MATS is Past; Carbon is King

Everyone is trying to read the tea leaves on whether or not the Supreme Court will uphold the Environmental Protection Agency’s Mercury and Air Toxics Standards rule, but like the horse that is already in the field, those emissions have already left the stack.

MATS, which is set to go into effect in mid-April, tightens restrictions on mercury and other pollutants, most of which come from coal-fired plants. That would be the death knell for coal plants, or so claim the coal heavy states and utilities challenging MATS that presented their oral arguments before the Supreme Court on March 25. To stretch the analogy, that bell has already tolled.

Utilities have had years to prepare for MATS, and most have either made the investment in the equipment to bring a plant into compliance or have shut, or announced plans to shut, coal plants that they deem would not be economic to retrofit.

From the coal perspective, the damage has already been done. “It is already too late for many coal plants to avoid compliance,” Julien Dumoulin-Smith, an analyst with UBS, says.

So why the all the attention on MATS?

The challengers argue that the EPA erred because it did not consider costs when it drew up the MATS rules. Those costs are not insignificant – the EPA estimates them at $9.6 billion – but they could pale in comparison to the costs of another rule that is now working its way through EPA’s regulatory process.

The so-called carbon rule would impose the first ever restrictions on greenhouse gas emissions for existing power plants. Some estimates put the compliance costs as high as $73 billion a year, which has sparked speculation that the proposed rule could be challenged because the EPA erred by not weighing the costs of its rule against the expected benefits.

If it were a horse race, the smart money would be on the EPA. The agency’s recent emission rules have withstood challenges in both appellate courts in before the Supreme Court.

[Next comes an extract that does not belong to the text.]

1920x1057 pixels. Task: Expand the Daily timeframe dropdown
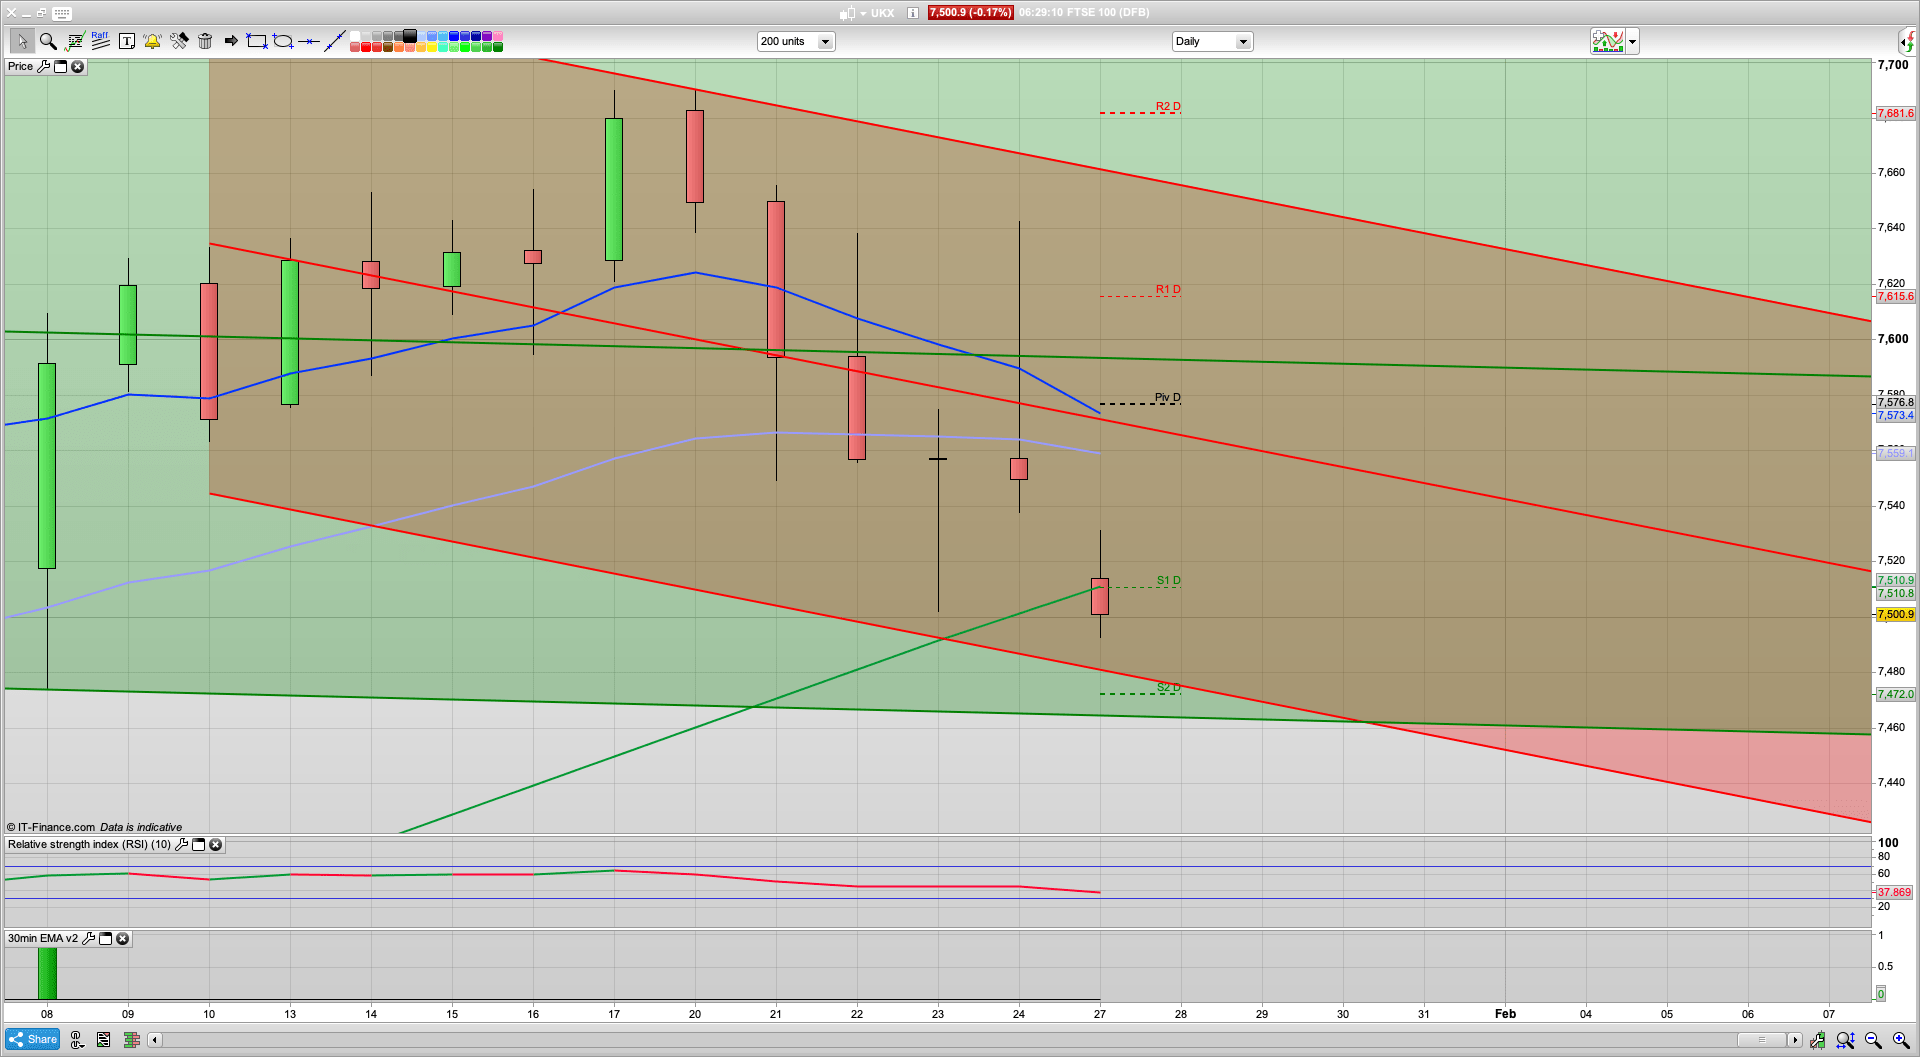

And the carbon rule itself is based on a finding that is the result of a Supreme Court challenge.

But utilities cannot afford to gamble on court outcomes. They have to prepare for what appears to be inevitable: There will be restrictions on carbon dioxide emissions.

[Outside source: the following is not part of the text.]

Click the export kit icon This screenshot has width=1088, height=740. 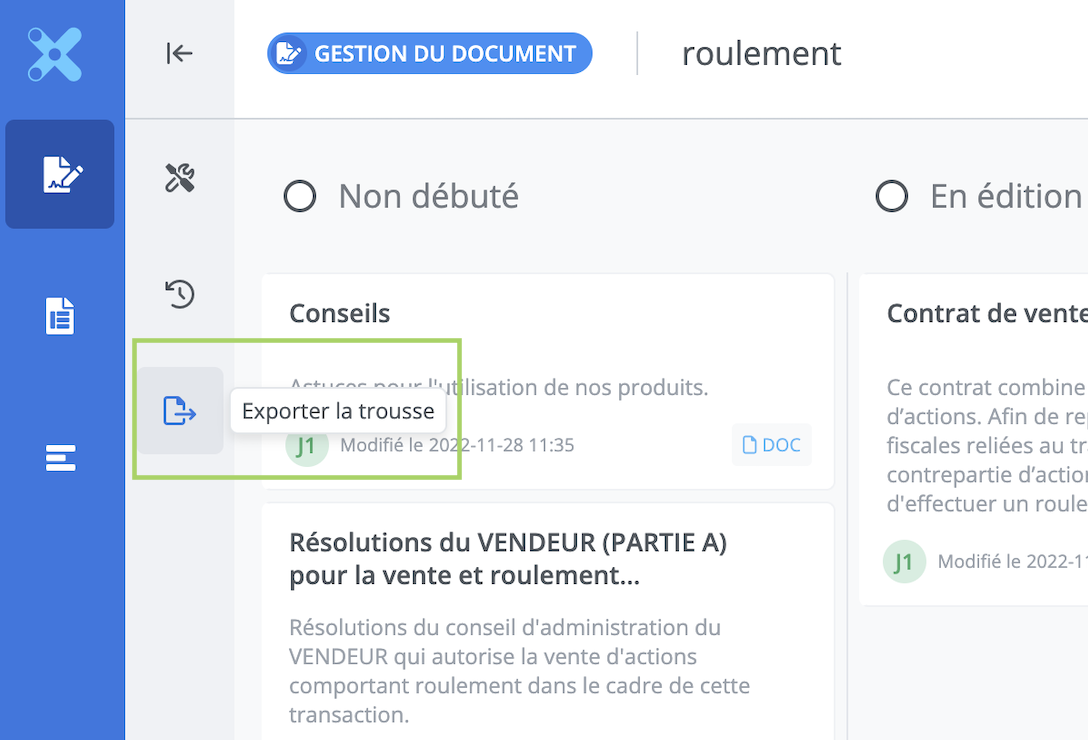(179, 411)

In fact, MATS and the pending carbon rule only sharpen the focus on a longer standing trend. Coal is being driven out of the market by lower cost generation from plants fired by cheap natural gas – think hydraulic fracturing – and from renewables.

Power plants are long lived assets with high capital costs and long planning horizons that must pass muster at state regulatory agencies. Faced with even the prospect of CO2 emission restrictions, Dumoulin-Smith argues that many states will opt for the near term fix of adding solar or wind power to their mix rather than betting on a coal plant.

In this scenario, MATS doesn’t really matter, and the writing is on the wall. The reign of King Coal is over. He has been unseated by his cousin, carbon.